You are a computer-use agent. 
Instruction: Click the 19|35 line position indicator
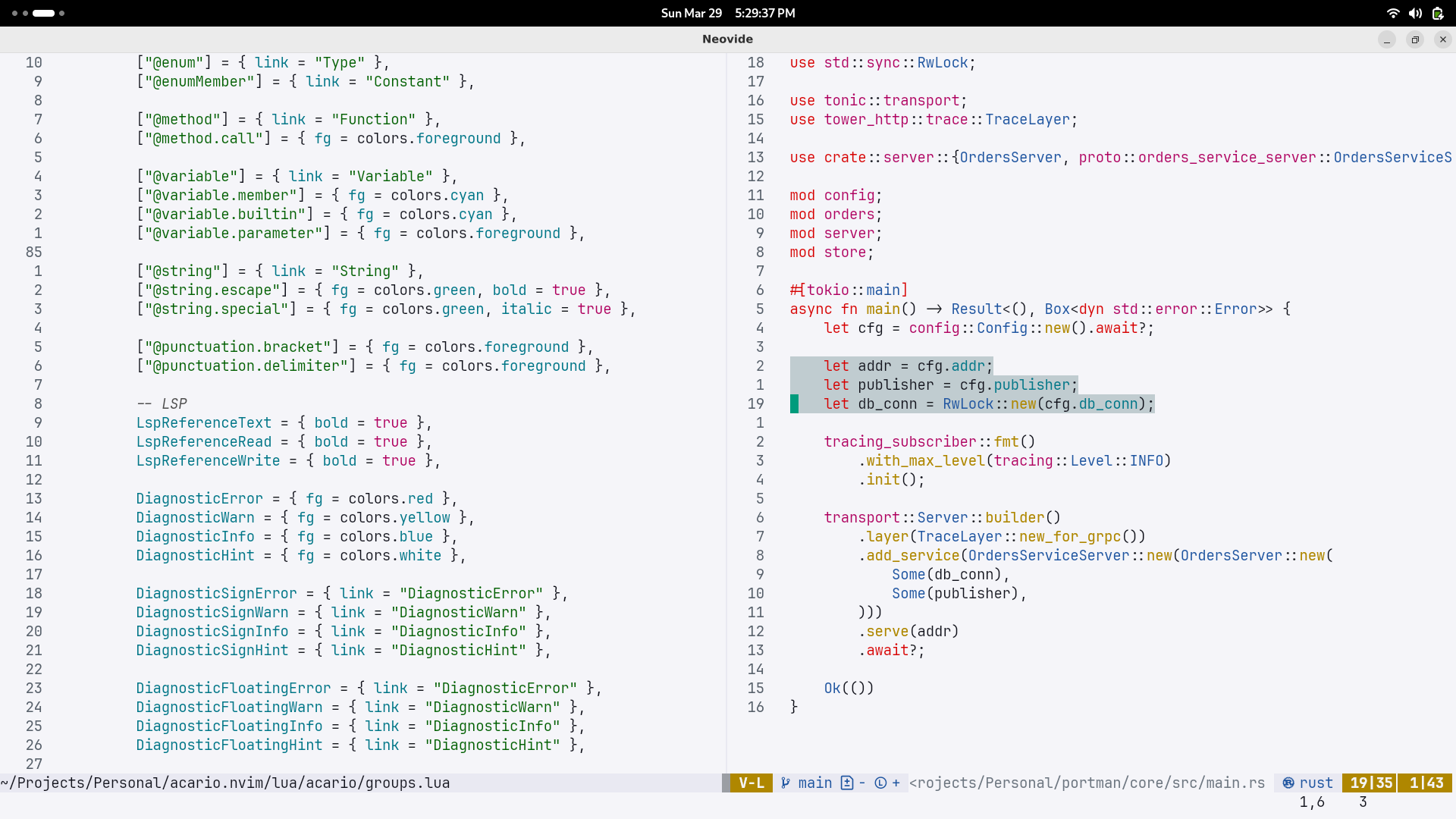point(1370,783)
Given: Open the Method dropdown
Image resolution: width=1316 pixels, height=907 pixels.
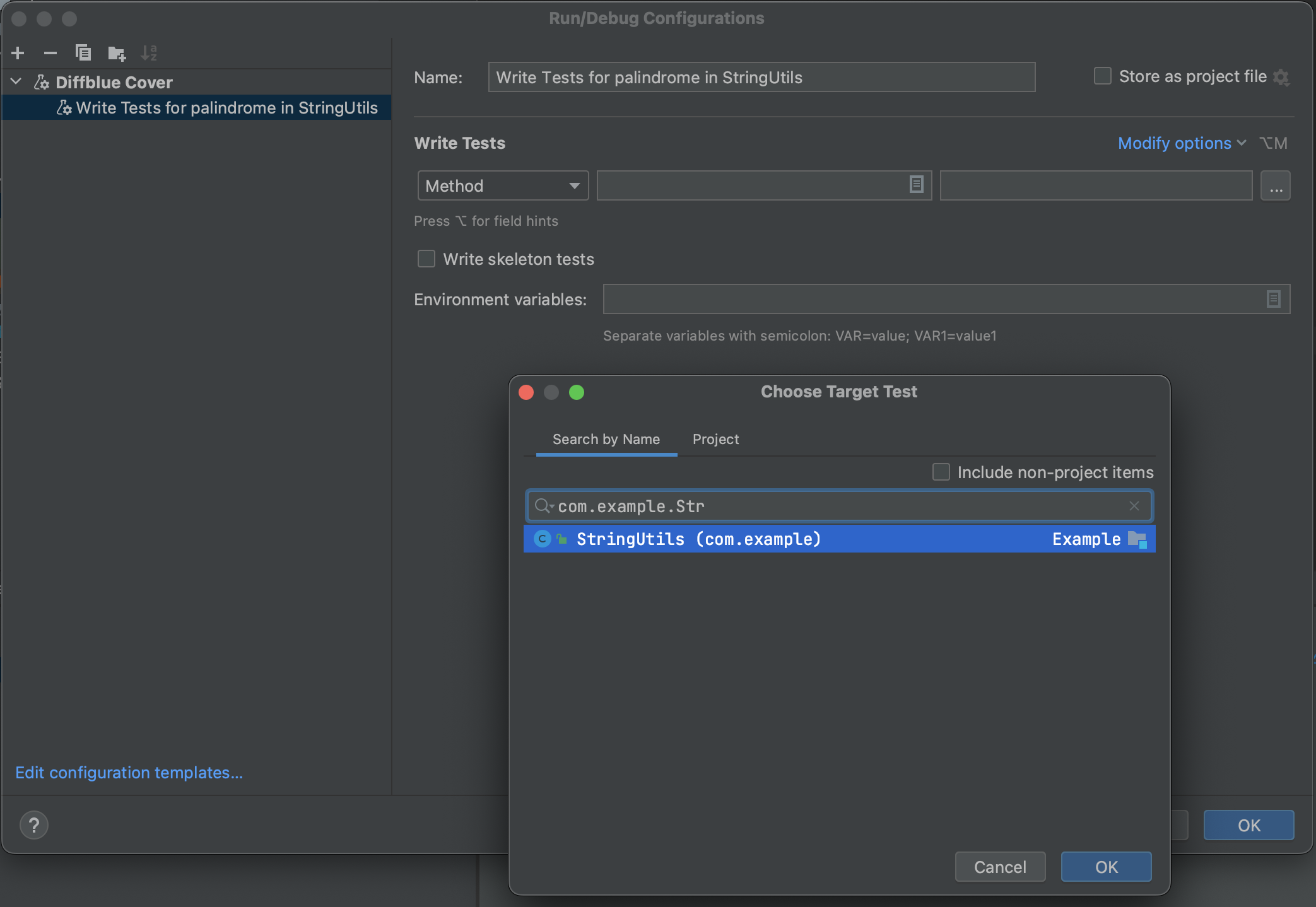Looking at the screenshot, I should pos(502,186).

## EXERCISE DIRECTIONS
Repeat the material above verbatim. Leave the pictures behind.

## REPLY
You are a computer-use agent. 
Instruction: Click the 19|35 line position indicator
point(1370,783)
Given: Open the Method dropdown
Image resolution: width=1316 pixels, height=907 pixels.
Looking at the screenshot, I should pos(502,186).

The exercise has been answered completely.